● **Source document**
_ _ _ _ _ _ _

The story of Robin Hood is a tale often told and centres around Robin of Loxley and his band of Merry Men, who roamed Sherwood Forest in Nottingham while they stole from the rich and gave the money to the poor. While Robin Hood is a figure popular in English legend, there were some men in real history who it is claimed the tales of Robin were based on. However, they were not nice men who gave their spoils to the poor.

 

But this post is not about Robin. This post is about Maid Marian, a woman whose story is generally left out of retellings of the legend of Robin Hood as she is used as a mere love interest.

 

The first thing to note about Maid Marian is that while Robin was (very loosely) based on some real brutes in English history, Marian’s tale was actually taken from that of real women in history. The women in question were Matilda Fitzwalter, who came to be a victim of King John, and Matilda of Huntingdon.

 

As with all female legends, Marian was said to have been a great beauty. She was also noted for her courage and independence. In addition, Maid Marian is celebrated as one of the earliest strong, female characters in English literature.

_ _ _ _ _ _ _

● **Dataset content**
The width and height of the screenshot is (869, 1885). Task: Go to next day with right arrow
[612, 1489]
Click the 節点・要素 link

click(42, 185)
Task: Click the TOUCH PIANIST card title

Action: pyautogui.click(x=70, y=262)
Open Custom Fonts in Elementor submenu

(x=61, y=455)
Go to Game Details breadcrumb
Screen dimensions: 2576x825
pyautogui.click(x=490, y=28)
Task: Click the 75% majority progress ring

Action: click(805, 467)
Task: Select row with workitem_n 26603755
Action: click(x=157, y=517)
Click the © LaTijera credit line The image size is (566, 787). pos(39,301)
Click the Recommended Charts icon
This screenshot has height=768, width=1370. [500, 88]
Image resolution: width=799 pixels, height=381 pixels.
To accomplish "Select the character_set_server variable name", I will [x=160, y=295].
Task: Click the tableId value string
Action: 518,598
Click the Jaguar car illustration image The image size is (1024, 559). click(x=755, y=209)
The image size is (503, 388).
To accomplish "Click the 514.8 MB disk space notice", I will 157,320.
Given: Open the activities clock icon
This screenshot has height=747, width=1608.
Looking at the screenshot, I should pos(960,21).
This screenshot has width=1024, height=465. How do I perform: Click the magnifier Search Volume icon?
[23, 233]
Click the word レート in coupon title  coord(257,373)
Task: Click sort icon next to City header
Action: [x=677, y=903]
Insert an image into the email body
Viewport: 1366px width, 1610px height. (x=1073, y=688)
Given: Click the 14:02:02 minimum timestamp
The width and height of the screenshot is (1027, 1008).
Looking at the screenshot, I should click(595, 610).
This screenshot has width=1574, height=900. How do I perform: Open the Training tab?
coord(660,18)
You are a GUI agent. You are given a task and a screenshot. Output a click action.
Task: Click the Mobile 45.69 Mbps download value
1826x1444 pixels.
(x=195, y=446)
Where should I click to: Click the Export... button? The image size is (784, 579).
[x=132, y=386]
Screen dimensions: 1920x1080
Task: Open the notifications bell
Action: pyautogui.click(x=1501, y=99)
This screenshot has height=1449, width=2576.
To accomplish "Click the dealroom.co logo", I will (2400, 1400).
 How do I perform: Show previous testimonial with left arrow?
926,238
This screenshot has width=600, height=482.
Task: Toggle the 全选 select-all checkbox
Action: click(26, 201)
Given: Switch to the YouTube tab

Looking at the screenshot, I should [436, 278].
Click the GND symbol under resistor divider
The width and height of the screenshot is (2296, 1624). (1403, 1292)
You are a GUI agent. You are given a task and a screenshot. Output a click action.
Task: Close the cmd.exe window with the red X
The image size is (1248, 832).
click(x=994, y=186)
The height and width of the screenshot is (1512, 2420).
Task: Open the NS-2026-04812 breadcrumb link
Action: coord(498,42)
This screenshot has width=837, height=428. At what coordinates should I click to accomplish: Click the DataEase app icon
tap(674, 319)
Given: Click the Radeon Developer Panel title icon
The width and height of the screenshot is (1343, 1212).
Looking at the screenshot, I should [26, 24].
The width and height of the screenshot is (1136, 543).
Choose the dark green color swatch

_ _ _ _ _ _ _

● **Work required**
Carry on the piece on Maid Marian from its last sentence. The items have nothing to do with the piece on Maid Marian.

● **Final answer**
 

Marian was not actually mentioned in the early ballads of Robin Hood’s legend, but she was firmly in the “history” books by the late 16th century, as Robin’s lover. In the earliest stories in which she featured, Marian was a shepherdess, but by the 16th century it was clear that Marian was a woman of noble birth in the tale.

It has been suggested that Marian, in her earliest appearance, was supposed to personify the Virgin Mary, as she featured as a character in Whitsun festivities as the Lady of May. However, this Marian derives from a separate source to Robin Hood and was often used in French May Day celebrations. In the French retellings, Marian was a shepherdess and her lover was named Robin, though he was not Robin Hood of Loxley and in some sources, Marian was known as Clorinda.

 

By 1500, Robin Hood and Maid Marian were paired together. It was within this century that the tale of Robin as an outlaw fully took hold of the English population and both Robin and Marian were now known to be members of the nobility. Strangely enough, a play written in 1598, The Downfall of Robert, Earl of Huntingdon, followed the tale of Robin and Matilda, who later changed her name to Marian, as they were thrown into exile in the early 14th century. In reality, there is evidence of this very event occurring, even down to the cousin of Marian, Elizabeth de Staynton, being a prioress at Kirklees Priory. So by the late 16th century, another real life woman had lent her story to that of the legendary Maid Marian.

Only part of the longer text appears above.